---------- Dataset
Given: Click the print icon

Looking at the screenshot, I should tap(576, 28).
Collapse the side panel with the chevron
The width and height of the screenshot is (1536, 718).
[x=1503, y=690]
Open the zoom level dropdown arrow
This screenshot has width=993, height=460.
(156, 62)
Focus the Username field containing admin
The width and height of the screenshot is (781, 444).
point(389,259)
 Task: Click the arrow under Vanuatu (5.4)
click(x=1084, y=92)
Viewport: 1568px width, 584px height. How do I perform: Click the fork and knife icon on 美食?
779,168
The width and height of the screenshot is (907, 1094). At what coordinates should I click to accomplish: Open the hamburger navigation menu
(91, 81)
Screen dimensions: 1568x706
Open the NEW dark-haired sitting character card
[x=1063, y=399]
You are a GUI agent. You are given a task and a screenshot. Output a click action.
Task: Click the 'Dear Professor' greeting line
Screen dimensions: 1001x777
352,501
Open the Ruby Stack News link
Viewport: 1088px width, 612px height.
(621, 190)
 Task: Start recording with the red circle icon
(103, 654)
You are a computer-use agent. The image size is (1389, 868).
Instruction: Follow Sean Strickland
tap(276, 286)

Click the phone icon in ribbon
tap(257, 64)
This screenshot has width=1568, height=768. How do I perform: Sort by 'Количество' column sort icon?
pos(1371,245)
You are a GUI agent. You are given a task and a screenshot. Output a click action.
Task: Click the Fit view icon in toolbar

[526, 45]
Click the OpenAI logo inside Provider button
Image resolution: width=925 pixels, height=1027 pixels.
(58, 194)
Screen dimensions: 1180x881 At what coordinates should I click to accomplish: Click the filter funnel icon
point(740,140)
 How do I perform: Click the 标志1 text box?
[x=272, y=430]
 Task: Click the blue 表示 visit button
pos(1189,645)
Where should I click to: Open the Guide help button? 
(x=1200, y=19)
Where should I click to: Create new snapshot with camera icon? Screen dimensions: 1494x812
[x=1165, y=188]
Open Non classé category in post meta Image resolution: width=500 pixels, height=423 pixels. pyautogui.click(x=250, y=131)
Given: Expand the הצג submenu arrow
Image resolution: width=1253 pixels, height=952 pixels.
--------------------
Exercise description: Beginning with the line that holds "Screen dimensions: 1180x881", restate word for word every line down to the end of the data, and only those lines.

Solution for this problem:
Screen dimensions: 1180x881 At what coordinates should I click to accomplish: Click the filter funnel icon
point(740,140)
 How do I perform: Click the 标志1 text box?
[x=272, y=430]
 Task: Click the blue 表示 visit button
pos(1189,645)
Where should I click to: Open the Guide help button? 
(x=1200, y=19)
Where should I click to: Create new snapshot with camera icon? Screen dimensions: 1494x812
[x=1165, y=188]
Open Non classé category in post meta Image resolution: width=500 pixels, height=423 pixels. pyautogui.click(x=250, y=131)
Given: Expand the הצג submenu arrow
Image resolution: width=1253 pixels, height=952 pixels.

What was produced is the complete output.